Even though Amy Seeboth isn’t on the Common Council, Seeboth is already involved in city organizations. The UW–Platteville sustainability coordinator is on the Main Street Program sustainability committee, the Platteville Community Arboretum Board, and the city’s Extraterritorial Zoning Board of Appeals.
But Seeboth believes that to say she’s the establishment candidate for the council is “overstated. I think there’s always room for improvement on different issues. I don’t agree with everything that’s been done.
“Most importantly, I work for myself — certainly I work for the university, but my role on the council is to respect the whole community, not just a special interest.”
One area Seeboth sees a need for improvement is communicating with city residents “to explain why decisions are made, and to make people aware of how decisions are made before the decision is made.”
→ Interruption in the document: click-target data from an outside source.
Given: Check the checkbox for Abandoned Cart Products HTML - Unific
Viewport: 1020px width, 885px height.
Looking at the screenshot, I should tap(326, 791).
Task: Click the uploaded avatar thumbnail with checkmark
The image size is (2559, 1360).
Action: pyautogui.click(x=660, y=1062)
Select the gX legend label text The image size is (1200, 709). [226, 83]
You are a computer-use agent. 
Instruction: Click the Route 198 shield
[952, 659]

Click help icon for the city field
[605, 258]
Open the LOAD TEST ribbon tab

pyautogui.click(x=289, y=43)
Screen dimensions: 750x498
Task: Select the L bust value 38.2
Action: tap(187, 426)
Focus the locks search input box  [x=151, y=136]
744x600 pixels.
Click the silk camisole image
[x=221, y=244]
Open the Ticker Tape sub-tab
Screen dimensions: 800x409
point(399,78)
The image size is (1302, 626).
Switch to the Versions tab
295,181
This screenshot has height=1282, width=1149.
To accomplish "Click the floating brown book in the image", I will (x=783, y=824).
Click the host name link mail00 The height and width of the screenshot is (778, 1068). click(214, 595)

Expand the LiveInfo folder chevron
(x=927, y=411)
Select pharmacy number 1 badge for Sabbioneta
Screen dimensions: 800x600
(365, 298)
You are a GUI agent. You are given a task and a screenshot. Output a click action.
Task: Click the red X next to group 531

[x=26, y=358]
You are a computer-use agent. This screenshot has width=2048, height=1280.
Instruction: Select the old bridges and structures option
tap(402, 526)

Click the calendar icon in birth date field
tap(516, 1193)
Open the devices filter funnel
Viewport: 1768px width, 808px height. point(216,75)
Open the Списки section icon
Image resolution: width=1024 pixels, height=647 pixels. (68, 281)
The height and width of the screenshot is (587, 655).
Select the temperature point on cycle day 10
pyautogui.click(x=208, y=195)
Seeboth also said the council needs to “take an approach that’s not adversarial ... to try to listen to each other better.”
Seeboth has lived in Platteville since she came here to work with the Southwest Wisconsin Regional Planning Commission.
“I enjoy being in Platteville,” said Seeboth. “I’ve done a fair amount of community volunteerism in the past, I enjoy it, and I’d like to continue to help make Platteville a great place to live.”
Seeboth is particularly interested in getting young professionals to Platteville, and in getting UW–Platteville graduates to stay in Platteville.
“I think a lot of them would like to stay in Platteville, and a big factor is whether they can find a job here,” she said. “We’re exporting our assets. A lot of employers would love to have assets like UWP, but you have to be able to provide them with quality of life.”
Seeboth mentioned the city’s housing stock, the PCA Trail, restaurants and recreational opportunities — “and in a small town like Platteville, we continually struggle with providing that resource,” she said.
As for housing, she said, “Incentives are huge, to make sure we make processing and permitting easy to remodel existing homes. Promoting what we already do would be a good start.”
Seeboth suggested patterning Platteville efforts on two growing Iowa communities, Decorah, which is smaller than Platteville, and Fairfield, a university town.
“We need to create a robust economy, not just a tourist economy,” she said. “Having tourism is good, but we should be investing in the residents who are here.”
Seeboth believes the city needs to take more of a leadership role in economic development, even if that role isn’t always visible.
“The city sets the tone for the community in a lot of ways,” she said. “The chamber, the [Platteville Area Industrial Development Corp.] all look to the city, and the city has to set the tone … and work with business and help them locate in Platteville.
“It’s difficult to measure economic development strides. It’s great when the jobs come in, but a lot of economic development happens before the jobs come in.”
Seeboth added that business prefer stability in government and policy.
“They want to know that business incentives are stable so that things aren’t going to change overnight,” she said. “We need to look to each other and make decisions in the best interests of the community. … leaders who can work together and not be adversarial.”
Seeboth believes the city needs to work with the Fire Department and Platteville EMS to “find a solution to meet their needs and the city’s needs.” As for city and county dispatch, she said it’s “good to consolidate where you can, but you have to make sure the city gets service out of consolidation.”
In keeping with her UW–Platteville position, Seeboth said the city should “use the resources you have in the most wise way possible … it’s in every-day decisions – buy locally as much as possible, frequent each other’s businesses.
“It’s really important to have a vision with top priorities, and we pursue those goals. You need to have a plan and work toward those goals and how to make those happen.”
Seeboth is optimistic about the city’s future.
“It’s an exciting time to be in Platteville,” she said. “The growth of the university has brought a lot of potential resources. And it’s up to the community to make the best use of the resources and to position Platteville ahead of our peers.”